Automatic Speech Recognition captioning and transcription user needs analysis

This is just the start of a user needs analysis related to the way we think about Automatic Speech Recognition (ASR) challenges and our requirements for captions and transcripts to help those watching and listening to streaming videos and audio.

Types of ASR diagram from a paper written by Malik, M., Malik, M.K., Mehmood, K. and Makhdoom, I., (2021). Automatic speech recognition: a survey. Multimedia Tools and Applications, 80(6), pp.9411-9457.

Working from left to right in the above diagram the authors of this paper ask us to think about a ‘Speaker Mode’ such as a trained speech pattern from a sole user who, with a good speaking style, can result in good ASR results. This mode is compared to an untrained speech pattern from one person or multiple speakers with overlapping conversations which can be harder for ASR models. Moving across to the ‘Vocabulary Size’ used in the conversations or presentations, there may be large and complex sections of text which, when considered alongside different ‘Speaking Styles’, can also affect output. ‘Channel Variability’, such as a noisy environment is a further challenge. The technologies used (microphones and cameras) may also be unsuitable for the best results. Finally, latency when live streaming ASR involves the time it takes for data to get to the ASR servers and back again. This process also includes how long the transcribing takes. Both types of latency has an impact on the accuracy of captions and transcriptions.

lecturer pointing to icons with acronyms for file formats.
file format acronyms and others

However, having accepted all these challenges and several other issues that may have been missed, there is the essential task of thinking about user needs. In our case this involves student needs and the desire for increased flexibility in the way learning occurs at a higher education level. There remains the wish to have 100% accurate captions that fit the timeline of a conversation or presentation / lecture, but some users may wish to have different size fonts or colours as the text crosses the screen, others may wish to have key words highlighted. Then there are the transcripts that can offer easier reading by omitting many of the natural non-word insertions such as ‘ums’ and ‘uhs’, but need to accurately capture multiple acronyms to help understanding, so they can be defined at a later date.

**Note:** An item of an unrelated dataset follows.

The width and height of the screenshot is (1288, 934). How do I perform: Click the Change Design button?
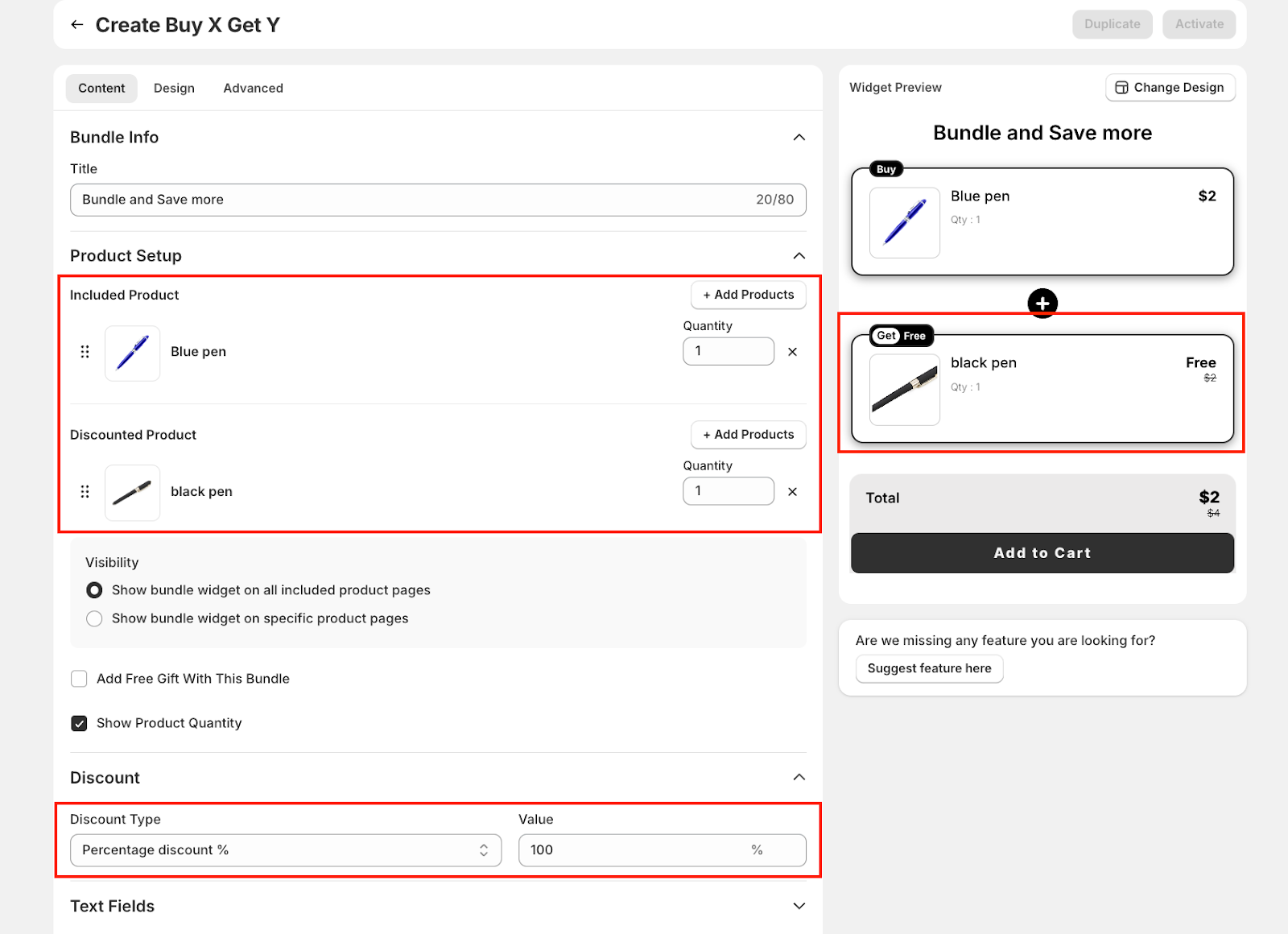coord(1170,88)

As we explore the way applications present captions and transcripts, it is not surprising that there seem to very few discussions about personalisation and customisation of captions and transcripts for educational use. Most students are provided with instructions for the various systems, with little choice as to whether they wish to have slides on show or hidden, titles in larger text and paragraphs with timings. Then it may be important for all the inserted non-words to be left in place because they can add to the emotional content of a presentation. Some captions are offered as a stream of text as a type of transcript. This is how they are provided by YouTube, including all the timings down to two seconds apart, with phrases in long columns. The content can be copied and pasted into a document, but it is not that easy to read for note taking, with very minimal punctuation and liberal capturing of non-word insertions.

Other systems such as Otter.ai offer a downloadable transcript that has speaker recognition and key points as an outline targeted for use in meetings. These options could be handy for lecture notes. The system strips out any non-word insertions, adds punctuation and copes well with many complex words and different speakers, giving each one a number.

As a way of personalising video viewing and lecture capture, it is possible to combine the YouTube experience with captions by then converting the MP4 video file (if it is downloadable) into an MP3 format (free VLC offers this option) or use a web service and then upload it to Otter.ai as a free trial! It really does not take long and the process allows me to analyse Word Error Rates for testing accuracy, by comparing documents as well as using highlighting and adding annotations!

warning

Warning: Obviously because the process described involves AI and automation, not every aspect of the captions or transcript output can be guaranteed to be 100% correct, so there is still the need to have manual checks in place if a verbatim output is required.